A highly textured surface of the embedded history and stories of the place it was peeled from.
Signed on the back.
This artwork comes with an external frame
This piece is part of the Mentalism series and the latest iteration of the goal of my Peelings: to highlight the beauty of outsiders, both people and places, that don’t meet traditional societal standards and expectations. Peeled from Sydney’s Gladesville Mental Hospital, formerly known as ‘Tarban Creek Lunatic Asylum’.

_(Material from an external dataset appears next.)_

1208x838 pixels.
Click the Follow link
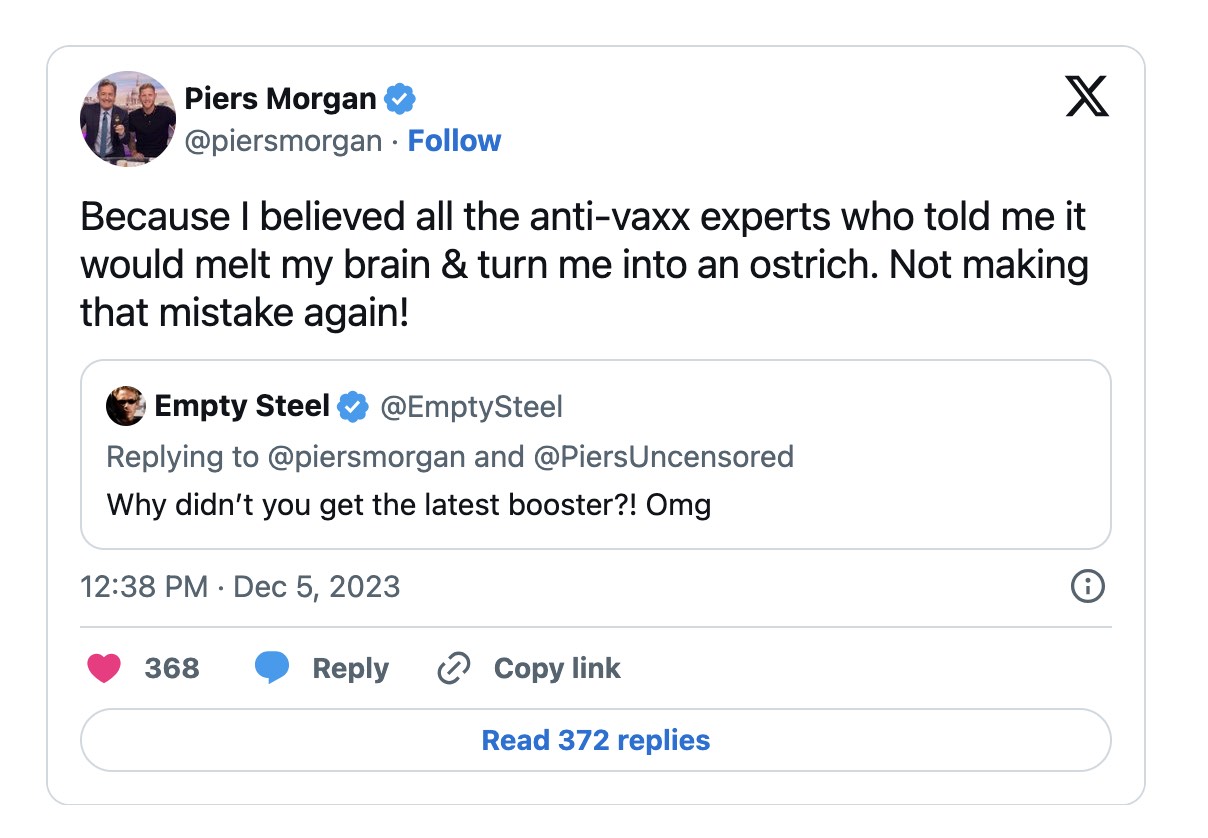click(x=454, y=141)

Mentalism draws its name, in part, from the site’s rich history of mental health. As Sydney’s first so-called ‘Lunatic Asylum’ from the 1830s, the site witnessed misunderstanding and taboo in relation to mental illness, as ‘patients’ sent to the institution were discarded and hidden away, as a source of shame
Mentalism also draws inspiration from the psychological theory of the same name, which sees physical and psychological phenomena as explicable only through the vessel of a perceptive, interpretive (and therefore creative) mind. This idea pervades my work, as I relish the diverse narratives that audiences read into my works. In this way, audiences’ perceptions and interpretations help to create the work. In a nod to the physical, the works are named after the coordinates from which they were peeled. The process of my Peeling method is performative, in that the works are the evidence of artistic interventions in space, and the coordinates catalogue that space.